If you're absolutely set on an automatic, a late lock up converter slant six transmission is probably your best automatic bet, unless you're skilled enough to take on the requisite floor pan/torsion bar crossmember mods needed, and have a butt load of cash (1500 to 2000 grand is probably a reasonable estimate, about the same as a Gear Venders add on unit) for building and adapting any kind of late OD automatic to the slant. I had a lockup automatic from a 79 D100 van until someone wanted it more than me and appropriated it, so they're out there.

Food for thought, Mopar used a 2.7 rear gear in the automatic Feathers, and a 2.9 for the OD manuals.

I would spend my efforts on making the slant itself more efficient. If you're doing this in school, maybe the resources are there to investigate modifying the slant six cylinder head combustion chambers into closed chamber heart shaped ones (like the 302 small block head) and use pistons with a high enough crown to zero deck it to get some quench. You might want to consider running the slightly longer 198 length rods to use the zero deck pistons available for them. As long as you can control detonation, the higher you can run the compression ratio, the more economical it will be. Of course, raising the compression high enough to need premium fuel is probably contra productive to reducing fuel costs. Using bigger valves in the head and/or porting, and a camshaft larger than stock would increase power output, but almost certainly cost fuel economy.

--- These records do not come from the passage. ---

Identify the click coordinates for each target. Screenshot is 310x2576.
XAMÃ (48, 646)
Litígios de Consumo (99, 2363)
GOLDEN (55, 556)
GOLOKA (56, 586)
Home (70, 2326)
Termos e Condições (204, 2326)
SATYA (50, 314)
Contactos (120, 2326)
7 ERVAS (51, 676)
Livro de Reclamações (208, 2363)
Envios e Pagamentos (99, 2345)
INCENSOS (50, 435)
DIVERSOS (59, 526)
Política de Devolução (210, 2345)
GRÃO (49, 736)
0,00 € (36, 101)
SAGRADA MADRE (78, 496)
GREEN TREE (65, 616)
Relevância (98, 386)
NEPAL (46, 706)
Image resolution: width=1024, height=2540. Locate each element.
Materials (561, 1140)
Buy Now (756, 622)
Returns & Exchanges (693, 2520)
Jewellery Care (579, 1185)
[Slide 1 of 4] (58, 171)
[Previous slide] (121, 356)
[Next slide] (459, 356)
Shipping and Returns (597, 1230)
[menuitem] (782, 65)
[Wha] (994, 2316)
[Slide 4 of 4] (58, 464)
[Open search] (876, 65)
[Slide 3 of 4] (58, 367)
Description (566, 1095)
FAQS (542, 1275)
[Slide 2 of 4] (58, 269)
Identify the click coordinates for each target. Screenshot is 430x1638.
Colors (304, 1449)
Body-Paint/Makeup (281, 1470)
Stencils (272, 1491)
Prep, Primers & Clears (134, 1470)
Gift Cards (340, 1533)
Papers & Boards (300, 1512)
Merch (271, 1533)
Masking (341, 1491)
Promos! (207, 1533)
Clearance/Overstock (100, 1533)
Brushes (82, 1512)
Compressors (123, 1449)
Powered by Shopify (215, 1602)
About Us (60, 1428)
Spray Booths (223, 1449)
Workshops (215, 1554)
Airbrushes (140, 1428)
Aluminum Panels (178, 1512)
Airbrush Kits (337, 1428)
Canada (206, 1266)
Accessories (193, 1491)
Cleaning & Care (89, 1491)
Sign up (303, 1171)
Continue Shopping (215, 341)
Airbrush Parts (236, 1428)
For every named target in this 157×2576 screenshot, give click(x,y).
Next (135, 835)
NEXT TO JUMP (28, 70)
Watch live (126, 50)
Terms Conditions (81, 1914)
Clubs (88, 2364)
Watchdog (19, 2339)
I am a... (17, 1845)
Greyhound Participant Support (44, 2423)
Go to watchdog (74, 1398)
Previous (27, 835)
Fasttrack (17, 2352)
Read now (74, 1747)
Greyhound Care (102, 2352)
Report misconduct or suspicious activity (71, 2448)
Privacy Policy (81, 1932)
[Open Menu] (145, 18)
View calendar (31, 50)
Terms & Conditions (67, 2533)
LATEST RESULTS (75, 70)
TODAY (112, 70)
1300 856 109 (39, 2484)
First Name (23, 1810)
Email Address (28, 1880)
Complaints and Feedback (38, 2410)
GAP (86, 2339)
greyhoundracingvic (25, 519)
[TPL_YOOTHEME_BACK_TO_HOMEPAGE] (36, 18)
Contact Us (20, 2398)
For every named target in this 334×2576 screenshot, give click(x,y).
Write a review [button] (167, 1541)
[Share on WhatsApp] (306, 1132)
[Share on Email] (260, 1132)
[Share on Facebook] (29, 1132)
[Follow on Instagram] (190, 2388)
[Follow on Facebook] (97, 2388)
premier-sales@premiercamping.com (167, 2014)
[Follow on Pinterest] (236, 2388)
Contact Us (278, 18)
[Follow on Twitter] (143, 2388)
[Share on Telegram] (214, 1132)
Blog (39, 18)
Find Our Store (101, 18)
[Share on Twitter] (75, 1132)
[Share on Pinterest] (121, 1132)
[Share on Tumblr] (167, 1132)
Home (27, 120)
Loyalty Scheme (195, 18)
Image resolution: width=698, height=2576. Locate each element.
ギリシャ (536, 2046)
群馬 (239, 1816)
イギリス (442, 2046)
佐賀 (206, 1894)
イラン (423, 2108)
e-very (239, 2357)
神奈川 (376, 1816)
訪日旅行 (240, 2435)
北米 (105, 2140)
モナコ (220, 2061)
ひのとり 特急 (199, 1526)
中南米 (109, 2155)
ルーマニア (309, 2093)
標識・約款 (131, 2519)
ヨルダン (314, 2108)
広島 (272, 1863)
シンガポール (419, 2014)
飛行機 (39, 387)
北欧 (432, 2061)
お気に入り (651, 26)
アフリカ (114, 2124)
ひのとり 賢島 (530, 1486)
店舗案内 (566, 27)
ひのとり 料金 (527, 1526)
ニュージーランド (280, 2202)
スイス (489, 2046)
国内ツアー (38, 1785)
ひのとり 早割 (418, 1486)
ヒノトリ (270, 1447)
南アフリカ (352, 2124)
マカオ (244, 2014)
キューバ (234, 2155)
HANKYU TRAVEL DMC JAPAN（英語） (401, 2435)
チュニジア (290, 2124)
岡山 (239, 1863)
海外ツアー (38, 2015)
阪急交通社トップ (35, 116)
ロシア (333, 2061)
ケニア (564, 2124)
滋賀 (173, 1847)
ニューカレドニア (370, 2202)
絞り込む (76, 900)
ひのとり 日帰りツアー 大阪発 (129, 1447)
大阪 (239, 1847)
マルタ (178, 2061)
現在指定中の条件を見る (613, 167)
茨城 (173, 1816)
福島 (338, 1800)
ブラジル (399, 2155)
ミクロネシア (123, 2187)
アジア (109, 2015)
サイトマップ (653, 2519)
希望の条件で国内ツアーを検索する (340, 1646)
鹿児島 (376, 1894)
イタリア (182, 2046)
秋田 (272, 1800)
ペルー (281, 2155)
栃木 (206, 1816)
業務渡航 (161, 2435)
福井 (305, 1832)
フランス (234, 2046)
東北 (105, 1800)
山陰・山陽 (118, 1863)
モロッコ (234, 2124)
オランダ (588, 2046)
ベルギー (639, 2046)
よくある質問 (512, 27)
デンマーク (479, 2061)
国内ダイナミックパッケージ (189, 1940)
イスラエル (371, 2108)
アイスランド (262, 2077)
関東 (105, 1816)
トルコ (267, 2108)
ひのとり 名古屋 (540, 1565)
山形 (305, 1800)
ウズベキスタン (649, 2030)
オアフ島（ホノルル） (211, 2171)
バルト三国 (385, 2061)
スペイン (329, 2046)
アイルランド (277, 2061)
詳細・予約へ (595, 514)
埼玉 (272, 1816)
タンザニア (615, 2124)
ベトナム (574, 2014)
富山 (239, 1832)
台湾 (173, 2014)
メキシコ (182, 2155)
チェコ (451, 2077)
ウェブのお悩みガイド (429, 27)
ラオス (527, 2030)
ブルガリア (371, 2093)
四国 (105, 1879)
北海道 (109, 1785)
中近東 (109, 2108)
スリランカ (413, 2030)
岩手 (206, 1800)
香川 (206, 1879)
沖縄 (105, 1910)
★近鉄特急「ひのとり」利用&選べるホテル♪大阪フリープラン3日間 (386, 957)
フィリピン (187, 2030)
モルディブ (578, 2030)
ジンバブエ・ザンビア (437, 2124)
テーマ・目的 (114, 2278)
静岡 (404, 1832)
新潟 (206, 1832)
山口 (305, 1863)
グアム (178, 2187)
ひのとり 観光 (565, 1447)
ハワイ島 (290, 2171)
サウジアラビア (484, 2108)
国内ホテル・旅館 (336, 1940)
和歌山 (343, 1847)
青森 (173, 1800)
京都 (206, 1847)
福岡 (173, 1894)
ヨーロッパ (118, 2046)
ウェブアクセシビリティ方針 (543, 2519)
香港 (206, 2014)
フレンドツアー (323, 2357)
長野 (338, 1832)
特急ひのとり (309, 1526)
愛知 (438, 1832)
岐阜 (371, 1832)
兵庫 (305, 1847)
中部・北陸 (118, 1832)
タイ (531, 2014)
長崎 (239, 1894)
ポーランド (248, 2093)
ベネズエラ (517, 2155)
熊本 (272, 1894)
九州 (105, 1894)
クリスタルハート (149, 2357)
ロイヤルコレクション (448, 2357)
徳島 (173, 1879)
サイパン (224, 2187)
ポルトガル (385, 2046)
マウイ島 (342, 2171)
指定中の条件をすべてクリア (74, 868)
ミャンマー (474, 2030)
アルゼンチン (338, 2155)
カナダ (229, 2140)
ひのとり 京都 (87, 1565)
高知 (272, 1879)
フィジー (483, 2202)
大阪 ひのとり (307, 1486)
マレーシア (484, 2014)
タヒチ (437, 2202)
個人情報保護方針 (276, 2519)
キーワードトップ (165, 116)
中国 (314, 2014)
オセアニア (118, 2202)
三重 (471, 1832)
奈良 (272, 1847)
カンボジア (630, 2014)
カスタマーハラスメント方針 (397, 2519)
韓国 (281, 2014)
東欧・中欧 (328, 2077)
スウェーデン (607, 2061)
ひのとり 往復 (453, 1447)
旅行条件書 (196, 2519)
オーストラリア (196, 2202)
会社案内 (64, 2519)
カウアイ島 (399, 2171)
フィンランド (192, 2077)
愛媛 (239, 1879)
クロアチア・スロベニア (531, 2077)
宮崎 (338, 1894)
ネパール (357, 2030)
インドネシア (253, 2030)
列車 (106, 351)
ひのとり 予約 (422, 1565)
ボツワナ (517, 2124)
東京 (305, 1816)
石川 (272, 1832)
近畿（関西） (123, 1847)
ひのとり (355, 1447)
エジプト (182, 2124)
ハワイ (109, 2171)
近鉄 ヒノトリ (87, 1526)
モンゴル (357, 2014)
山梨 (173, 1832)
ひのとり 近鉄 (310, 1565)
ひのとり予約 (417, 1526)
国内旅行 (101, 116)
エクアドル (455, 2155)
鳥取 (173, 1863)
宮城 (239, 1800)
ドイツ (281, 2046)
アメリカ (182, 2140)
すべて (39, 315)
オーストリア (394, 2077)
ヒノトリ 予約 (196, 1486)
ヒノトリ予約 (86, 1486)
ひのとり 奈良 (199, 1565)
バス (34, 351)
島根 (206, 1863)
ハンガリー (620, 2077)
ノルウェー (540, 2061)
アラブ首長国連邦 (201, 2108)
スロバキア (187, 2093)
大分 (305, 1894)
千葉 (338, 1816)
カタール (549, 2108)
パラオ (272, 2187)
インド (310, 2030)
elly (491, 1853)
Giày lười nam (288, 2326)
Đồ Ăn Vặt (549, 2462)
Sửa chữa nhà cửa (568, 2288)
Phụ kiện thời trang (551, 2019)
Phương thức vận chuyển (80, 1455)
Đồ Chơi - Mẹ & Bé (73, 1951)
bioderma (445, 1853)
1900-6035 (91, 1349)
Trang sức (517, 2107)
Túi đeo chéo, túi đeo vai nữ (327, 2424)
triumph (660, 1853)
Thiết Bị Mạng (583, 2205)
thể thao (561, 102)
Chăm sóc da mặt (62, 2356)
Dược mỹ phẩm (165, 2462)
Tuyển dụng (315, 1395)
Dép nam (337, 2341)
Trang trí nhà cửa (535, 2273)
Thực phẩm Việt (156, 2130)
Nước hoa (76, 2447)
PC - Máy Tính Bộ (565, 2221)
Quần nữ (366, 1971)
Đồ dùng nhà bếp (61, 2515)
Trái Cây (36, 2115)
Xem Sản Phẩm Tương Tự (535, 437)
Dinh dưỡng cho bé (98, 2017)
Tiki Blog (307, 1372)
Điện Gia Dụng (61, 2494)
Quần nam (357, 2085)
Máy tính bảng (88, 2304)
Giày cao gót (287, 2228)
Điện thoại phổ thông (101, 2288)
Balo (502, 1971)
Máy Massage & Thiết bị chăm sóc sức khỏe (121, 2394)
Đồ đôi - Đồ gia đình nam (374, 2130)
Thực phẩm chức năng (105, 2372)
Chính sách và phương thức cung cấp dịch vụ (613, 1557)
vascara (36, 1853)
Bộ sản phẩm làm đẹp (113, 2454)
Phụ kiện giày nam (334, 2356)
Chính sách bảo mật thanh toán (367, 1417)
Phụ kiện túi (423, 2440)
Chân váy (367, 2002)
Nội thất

A staged Weber two barrel carburetor adapted to an aluminum super six manifold might work for induction, and a GM 4 pin HEI module adapted to the stock (rebuilt and recurved) mag pulse electronic ignition distributor has long been an accepted mod to make the ignition more efficient over on .org.

If your skill levels and resources are up to it, you might try a lightweight long ram (something up to 20") fuel injection manifold fabricated from tubing and having weld in bungs for port injectors. A low cost way into fuel injection might be to use the components from a Ford 3.8 including the EEC IV ECM and grafting it's on distributor or DIS. Various junkyard EFI components matched to a Megasquirt is another way to skin the same cat. Building a set of long primary headers (30"-32") with long collectors (16"-20") and a 2 1/2" pipe and muffler(s) would optimize the exhaust.

Above all before you turn a wrench, devour everything you can on FABO and over at slantsix.org. There's tons of expertise and experience on these boards and guys here don't mind sharing.

Get a plan, get some help, and get started.